Rounding out the Cooper Gallery display are vintage Marvel posters and an array of martial arts films — on VHS, no less — that influenced both men in their early turns as b-boys (aka break-dancers). Formative books include a biography on the guitar great Jimi Hendrix, and a first edition of “Trick Baby” (1967) by Iceberg Slim, the underground author known for inspiring Ice T’s moniker as well as the first-person narratives that define gangster rap.

“Looking at hip-hop in the ’80s, you really saw the boundlessness of it,” observed Barrayn, who came of age in the era’s Brooklyn scene before pursuing a career in music journalism and photography.

The hip-hop legends will be on campus Saturday for a sold-out roundtable discussion and performance hosted by the Hutchins Center.
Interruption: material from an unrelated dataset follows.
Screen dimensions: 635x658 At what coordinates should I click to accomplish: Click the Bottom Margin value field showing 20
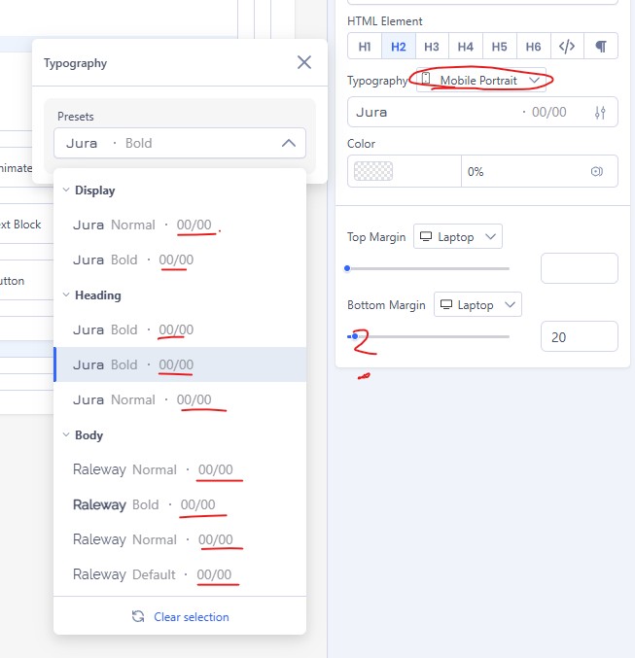tap(579, 336)
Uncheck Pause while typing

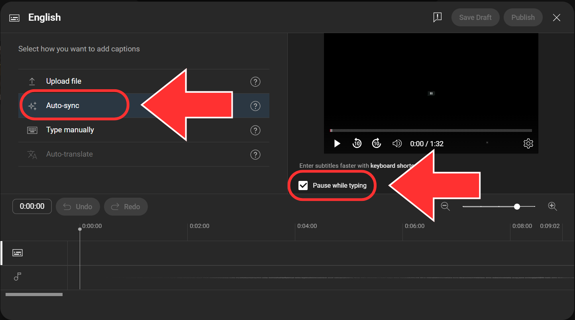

Joining the duo at Paine Hall will be Grand Wizzard Theodore as well as Melle Mel and Scorpio, both members of Rock & Roll Hall of Famers Grandmaster Flash and the Furious Five.

Also set for the “Hiphop 50” event are DJ Yutaka, a torchbearer for the Japanese scene, and MC Sha-Rock, the first female MC in the history of hip-hop. According to Ice T: “All the people on that panel are first-generation.”